WHAT YOU WILL DO
Every entry needs to appear again exactly as written below.

_ _ _

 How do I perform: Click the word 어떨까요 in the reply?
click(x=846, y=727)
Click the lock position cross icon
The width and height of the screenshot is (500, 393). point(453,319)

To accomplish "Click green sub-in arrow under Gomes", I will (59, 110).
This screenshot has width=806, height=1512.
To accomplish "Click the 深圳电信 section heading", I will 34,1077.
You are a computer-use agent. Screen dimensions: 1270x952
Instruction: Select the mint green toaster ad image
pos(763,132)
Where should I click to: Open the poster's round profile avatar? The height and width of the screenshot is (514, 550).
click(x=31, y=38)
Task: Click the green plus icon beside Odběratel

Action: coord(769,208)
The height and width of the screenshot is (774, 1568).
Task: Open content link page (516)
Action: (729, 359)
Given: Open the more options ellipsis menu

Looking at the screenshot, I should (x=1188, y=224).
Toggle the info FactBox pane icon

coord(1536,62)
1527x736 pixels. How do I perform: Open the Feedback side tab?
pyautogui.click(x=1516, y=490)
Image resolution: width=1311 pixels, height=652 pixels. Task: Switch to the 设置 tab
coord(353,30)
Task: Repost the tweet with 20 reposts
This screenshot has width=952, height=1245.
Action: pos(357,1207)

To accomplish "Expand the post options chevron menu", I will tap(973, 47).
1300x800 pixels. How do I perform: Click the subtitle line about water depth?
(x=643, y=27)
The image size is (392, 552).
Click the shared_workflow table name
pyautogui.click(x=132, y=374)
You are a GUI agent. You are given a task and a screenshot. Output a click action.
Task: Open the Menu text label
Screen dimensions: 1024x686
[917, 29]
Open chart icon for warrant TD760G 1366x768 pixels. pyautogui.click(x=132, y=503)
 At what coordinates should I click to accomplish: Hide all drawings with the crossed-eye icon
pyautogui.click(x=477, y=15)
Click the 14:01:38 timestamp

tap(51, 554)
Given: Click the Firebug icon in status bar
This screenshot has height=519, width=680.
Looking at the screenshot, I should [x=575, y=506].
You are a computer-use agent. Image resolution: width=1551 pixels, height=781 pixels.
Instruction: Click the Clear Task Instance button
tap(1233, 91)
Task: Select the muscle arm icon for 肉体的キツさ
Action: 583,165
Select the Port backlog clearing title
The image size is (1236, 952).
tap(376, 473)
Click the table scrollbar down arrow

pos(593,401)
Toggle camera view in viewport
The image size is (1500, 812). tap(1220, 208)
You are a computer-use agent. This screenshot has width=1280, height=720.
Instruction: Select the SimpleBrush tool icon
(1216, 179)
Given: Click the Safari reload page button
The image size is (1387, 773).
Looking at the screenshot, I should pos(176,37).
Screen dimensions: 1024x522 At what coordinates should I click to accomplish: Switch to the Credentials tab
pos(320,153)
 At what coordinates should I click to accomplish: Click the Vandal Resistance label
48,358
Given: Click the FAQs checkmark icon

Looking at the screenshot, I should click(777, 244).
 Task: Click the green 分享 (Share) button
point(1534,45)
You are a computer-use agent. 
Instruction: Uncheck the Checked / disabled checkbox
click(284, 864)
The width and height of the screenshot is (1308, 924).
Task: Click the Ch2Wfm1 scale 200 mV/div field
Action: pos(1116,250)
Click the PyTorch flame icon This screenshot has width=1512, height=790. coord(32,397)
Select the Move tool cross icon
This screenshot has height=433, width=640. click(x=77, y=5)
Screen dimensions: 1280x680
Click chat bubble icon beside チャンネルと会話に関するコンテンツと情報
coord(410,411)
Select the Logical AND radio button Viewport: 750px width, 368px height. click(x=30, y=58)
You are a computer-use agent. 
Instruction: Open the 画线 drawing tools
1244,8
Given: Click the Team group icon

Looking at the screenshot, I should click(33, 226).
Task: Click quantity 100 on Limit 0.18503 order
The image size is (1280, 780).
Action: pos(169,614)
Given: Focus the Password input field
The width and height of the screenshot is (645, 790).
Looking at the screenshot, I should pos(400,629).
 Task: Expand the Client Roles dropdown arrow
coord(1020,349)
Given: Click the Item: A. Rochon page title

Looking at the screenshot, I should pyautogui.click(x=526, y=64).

_ _ _

TASK ANSWER
 How do I perform: Click the word 어떨까요 in the reply?
click(x=846, y=727)
Click the lock position cross icon
The width and height of the screenshot is (500, 393). point(453,319)

To accomplish "Click green sub-in arrow under Gomes", I will (59, 110).
This screenshot has width=806, height=1512.
To accomplish "Click the 深圳电信 section heading", I will 34,1077.
You are a computer-use agent. Screen dimensions: 1270x952
Instruction: Select the mint green toaster ad image
pos(763,132)
Where should I click to: Open the poster's round profile avatar? The height and width of the screenshot is (514, 550).
click(x=31, y=38)
Task: Click the green plus icon beside Odběratel

Action: coord(769,208)
The height and width of the screenshot is (774, 1568).
Task: Open content link page (516)
Action: (729, 359)
Given: Open the more options ellipsis menu

Looking at the screenshot, I should (x=1188, y=224).
Toggle the info FactBox pane icon

coord(1536,62)
1527x736 pixels. How do I perform: Open the Feedback side tab?
pyautogui.click(x=1516, y=490)
Image resolution: width=1311 pixels, height=652 pixels. Task: Switch to the 设置 tab
coord(353,30)
Task: Repost the tweet with 20 reposts
This screenshot has width=952, height=1245.
Action: pos(357,1207)

To accomplish "Expand the post options chevron menu", I will tap(973, 47).
1300x800 pixels. How do I perform: Click the subtitle line about water depth?
(x=643, y=27)
The image size is (392, 552).
Click the shared_workflow table name
pyautogui.click(x=132, y=374)
You are a GUI agent. You are given a task and a screenshot. Output a click action.
Task: Open the Menu text label
Screen dimensions: 1024x686
[917, 29]
Open chart icon for warrant TD760G 1366x768 pixels. pyautogui.click(x=132, y=503)
 At what coordinates should I click to accomplish: Hide all drawings with the crossed-eye icon
pyautogui.click(x=477, y=15)
Click the 14:01:38 timestamp

tap(51, 554)
Given: Click the Firebug icon in status bar
This screenshot has height=519, width=680.
Looking at the screenshot, I should [x=575, y=506].
You are a computer-use agent. Image resolution: width=1551 pixels, height=781 pixels.
Instruction: Click the Clear Task Instance button
tap(1233, 91)
Task: Select the muscle arm icon for 肉体的キツさ
Action: 583,165
Select the Port backlog clearing title
The image size is (1236, 952).
tap(376, 473)
Click the table scrollbar down arrow

pos(593,401)
Toggle camera view in viewport
The image size is (1500, 812). tap(1220, 208)
You are a computer-use agent. This screenshot has width=1280, height=720.
Instruction: Select the SimpleBrush tool icon
(1216, 179)
Given: Click the Safari reload page button
The image size is (1387, 773).
Looking at the screenshot, I should pos(176,37).
Screen dimensions: 1024x522 At what coordinates should I click to accomplish: Switch to the Credentials tab
pos(320,153)
 At what coordinates should I click to accomplish: Click the Vandal Resistance label
48,358
Given: Click the FAQs checkmark icon

Looking at the screenshot, I should click(777, 244).
 Task: Click the green 分享 (Share) button
point(1534,45)
You are a computer-use agent. 
Instruction: Uncheck the Checked / disabled checkbox
click(284, 864)
The width and height of the screenshot is (1308, 924).
Task: Click the Ch2Wfm1 scale 200 mV/div field
Action: pos(1116,250)
Click the PyTorch flame icon This screenshot has width=1512, height=790. coord(32,397)
Select the Move tool cross icon
This screenshot has height=433, width=640. click(x=77, y=5)
Screen dimensions: 1280x680
Click chat bubble icon beside チャンネルと会話に関するコンテンツと情報
coord(410,411)
Select the Logical AND radio button Viewport: 750px width, 368px height. click(x=30, y=58)
You are a computer-use agent. 
Instruction: Open the 画线 drawing tools
1244,8
Given: Click the Team group icon

Looking at the screenshot, I should click(33, 226).
Task: Click quantity 100 on Limit 0.18503 order
The image size is (1280, 780).
Action: pos(169,614)
Given: Focus the Password input field
The width and height of the screenshot is (645, 790).
Looking at the screenshot, I should pos(400,629).
 Task: Expand the Client Roles dropdown arrow
coord(1020,349)
Given: Click the Item: A. Rochon page title

Looking at the screenshot, I should pyautogui.click(x=526, y=64).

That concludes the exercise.